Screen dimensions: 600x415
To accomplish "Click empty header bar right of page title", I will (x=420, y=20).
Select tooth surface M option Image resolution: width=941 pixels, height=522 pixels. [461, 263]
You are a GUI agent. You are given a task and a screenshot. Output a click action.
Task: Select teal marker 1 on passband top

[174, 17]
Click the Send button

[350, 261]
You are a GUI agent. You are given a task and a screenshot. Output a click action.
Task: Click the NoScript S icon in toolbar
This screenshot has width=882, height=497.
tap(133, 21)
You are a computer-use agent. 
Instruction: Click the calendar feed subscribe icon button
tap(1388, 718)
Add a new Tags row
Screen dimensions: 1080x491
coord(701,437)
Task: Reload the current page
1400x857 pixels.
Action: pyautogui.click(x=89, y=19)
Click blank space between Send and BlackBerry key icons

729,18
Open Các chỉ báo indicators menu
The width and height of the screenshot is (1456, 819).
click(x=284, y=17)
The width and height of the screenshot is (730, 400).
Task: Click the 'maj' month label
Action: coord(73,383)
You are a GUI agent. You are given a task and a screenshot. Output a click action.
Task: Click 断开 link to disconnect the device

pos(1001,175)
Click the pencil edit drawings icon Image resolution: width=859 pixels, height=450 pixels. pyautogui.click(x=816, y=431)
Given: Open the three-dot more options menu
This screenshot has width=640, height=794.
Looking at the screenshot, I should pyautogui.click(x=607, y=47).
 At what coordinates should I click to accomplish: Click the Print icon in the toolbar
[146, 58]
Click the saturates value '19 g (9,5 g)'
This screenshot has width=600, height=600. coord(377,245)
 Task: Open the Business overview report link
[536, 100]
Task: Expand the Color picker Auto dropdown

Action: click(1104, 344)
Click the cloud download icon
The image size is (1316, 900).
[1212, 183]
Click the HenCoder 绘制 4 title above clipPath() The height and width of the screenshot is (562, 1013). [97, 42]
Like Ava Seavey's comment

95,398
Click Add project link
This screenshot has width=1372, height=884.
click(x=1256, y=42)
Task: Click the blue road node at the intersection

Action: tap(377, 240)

Task prompt: Starting at the top of the records, copy every line exactly.

Response:
Screen dimensions: 600x415
To accomplish "Click empty header bar right of page title", I will (x=420, y=20).
Select tooth surface M option Image resolution: width=941 pixels, height=522 pixels. [461, 263]
You are a GUI agent. You are given a task and a screenshot. Output a click action.
Task: Select teal marker 1 on passband top

[174, 17]
Click the Send button

[350, 261]
You are a GUI agent. You are given a task and a screenshot. Output a click action.
Task: Click the NoScript S icon in toolbar
This screenshot has width=882, height=497.
tap(133, 21)
You are a computer-use agent. 
Instruction: Click the calendar feed subscribe icon button
tap(1388, 718)
Add a new Tags row
Screen dimensions: 1080x491
coord(701,437)
Task: Reload the current page
1400x857 pixels.
Action: pyautogui.click(x=89, y=19)
Click blank space between Send and BlackBerry key icons

729,18
Open Các chỉ báo indicators menu
The width and height of the screenshot is (1456, 819).
click(x=284, y=17)
The width and height of the screenshot is (730, 400).
Task: Click the 'maj' month label
Action: coord(73,383)
You are a GUI agent. You are given a task and a screenshot. Output a click action.
Task: Click 断开 link to disconnect the device

pos(1001,175)
Click the pencil edit drawings icon Image resolution: width=859 pixels, height=450 pixels. pyautogui.click(x=816, y=431)
Given: Open the three-dot more options menu
This screenshot has width=640, height=794.
Looking at the screenshot, I should pyautogui.click(x=607, y=47).
 At what coordinates should I click to accomplish: Click the Print icon in the toolbar
[146, 58]
Click the saturates value '19 g (9,5 g)'
This screenshot has width=600, height=600. coord(377,245)
 Task: Open the Business overview report link
[536, 100]
Task: Expand the Color picker Auto dropdown

Action: click(1104, 344)
Click the cloud download icon
The image size is (1316, 900).
[1212, 183]
Click the HenCoder 绘制 4 title above clipPath() The height and width of the screenshot is (562, 1013). [97, 42]
Like Ava Seavey's comment

95,398
Click Add project link
This screenshot has width=1372, height=884.
click(x=1256, y=42)
Task: Click the blue road node at the intersection

Action: tap(377, 240)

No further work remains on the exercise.